A vicious cycle ensues: The person who is suffering shares openly about their struggles. Those who listen become overwhelmed by what they are hearing. They feel helpless and as a result often try to make the situation better by offering what they feel is helpful advice (“Have you tried this? You just need to do that,” etc.). Nothing dramatically changes in the patient’s suffering. To the listener, it doesn’t appear that the advice was taken (in reality the patient has probably taken that advice before). The listener starts to feel drained by the situation and annoyed by the patient when they feel powerless to end the suffering. The patient feels judged and rejected by the listener. Resentment builds between patient and listener. The patient retreats and isolates. The listener may push or pressure a bit more but eventually may avoid and discard the patient as a whole.

The patient comes to believe that if they answer honestly, they face rejection; and if they answer falsely, they continue to suffer in silence.

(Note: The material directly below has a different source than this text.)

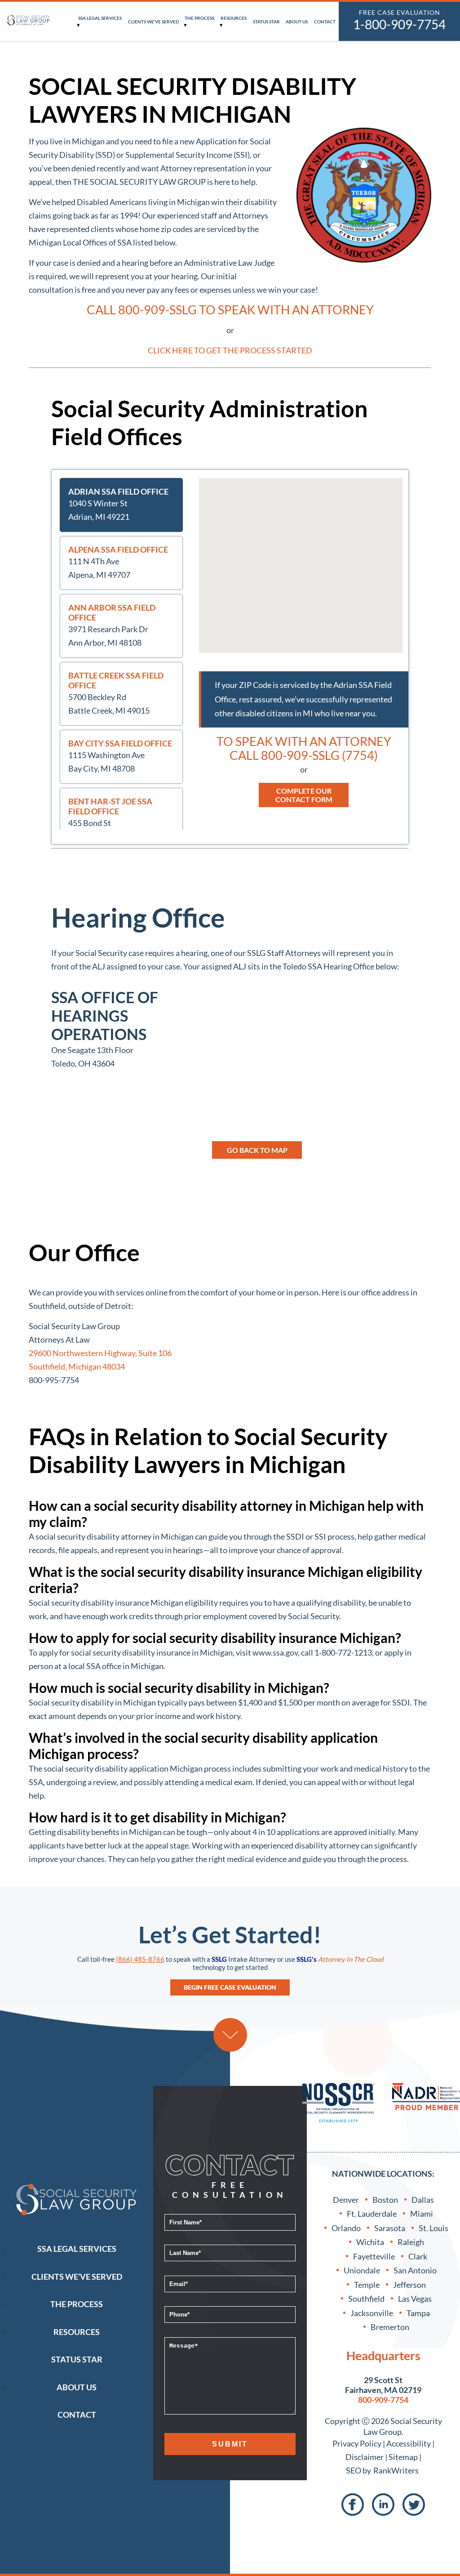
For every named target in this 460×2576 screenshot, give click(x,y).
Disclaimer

When a person with chronic pain has a listening partner, they have a safe place to offload how they really are, or how they mostly are, so that when asked by others how they are, they can focus on how they are in an area of life that might be more fulfilling to discuss.

If a patient felt heard when discussing their pain, it might provide more space for them to explore discussing that which brings them joy. When patients have the time and space to process the pain below the surface, they can feel safe in rising to the surface where “fine” actually lives.

“Fine” only means excellence when used as an adjective. As an adverb, the definition of “fine” is actually just “satisfactory.” When a patient’s feelings about their chronic pain and illness are heard and witnessed and responded to with empathy on a regular basis, the patient can effectively manage their vulnerabilities, and can in fact, embrace being fine.

When no one wants to hear about your pain, find one safe person who can and will listen regularly. For when that which we most have a need to express is finally heard, we are given the freedom to talk about literally anything else and to give and receive a gift from the confines of chronic pain.

* When seeking a qualified listening partner, make sure that their self-worth is not tied too heavily in being the rescuer, the peace maker, or the problem solver as this can add insult to injury. Some people from dysfunctional homes or who suffer themselves, may be the first to line up to endure your suffering because they have empathy and resonate with your pain. Unfortunately, there are people who use the pain of others as a way to self-soothe their own discomforts or fuel their self-worth tanks. This kind of availability to be present to the pain of others can seem saintly but lead to codependent enablers and enmeshed relationships. It’s best to find an LP with strong boundaries or to begin with a therapist in the role of an LP.